Sanat ve Seyahat vazgeçilmez ikili

Sanatı ve kültürleri tanımanın en güzel yolu seyahat etmek. Örneğin Paris, Londra, Venedik gibi şehirlerde, dünyanın en önemli sanatçılarının eserlerini görme ve tanıma imkanı bulursunuz.

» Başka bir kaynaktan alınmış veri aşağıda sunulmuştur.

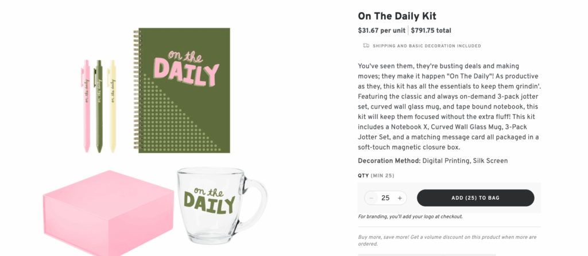The height and width of the screenshot is (256, 588).
Task: Click the add-your-logo-at-checkout branding note
Action: [410, 216]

Sanat ve Seyahat vazgeçilmez ikili

Hayata adım attığımız andan itibaren içine doğduğumuz kültür ve çevresindeki faktörlerin etkisi ile gelişip evrildiğimizi biliyoruz. Gelişimimizdeki en büyük rol ailemiz ve kültürel çevremiz. Tabii gelişimimizi çeşitlendiren, renklendiren ve sürdürülebilir hale getiren de sadece kendi kültürümüz değil farklı kültürleri de öğrenmemiz ve anlamamız. Hep bahsini ettiğim çok değerli akademisyen, bilim insanı, Cornell Üniversitesi eski başkanı, Amerikan Tıp Okulları Başkanı Dahid Skorton’in “Milletimizin geleceği, matematik ve okuma bilgilerimiz kadar yaratıcılığımız ve etrafımızdaki kültürleri anlama becerilerimize de bağlıdır” sözünü tekrar hatırlatmak istiyorum. Yaşadığımız dünyada yüzlerce farklı kültür içinde birbirine saygı, anlayış ve empati içinde yaşayabilirsek çocuklarımıza en büyük hediye olan pırıl pırıl bir gelecek vermiş oluruz. Kültürleri anlamanın en güzel yolu da seyahattir... Seyahat ederek, farklı kültürlerden, geleneklerden, alışkanlıklardan, görüşlerden yüzlerce insanla, tanışabilirsiniz. Size dünya görüşü sağlayacak, bakış açınızı genişletecek en keyifli şey seyahat etmektir.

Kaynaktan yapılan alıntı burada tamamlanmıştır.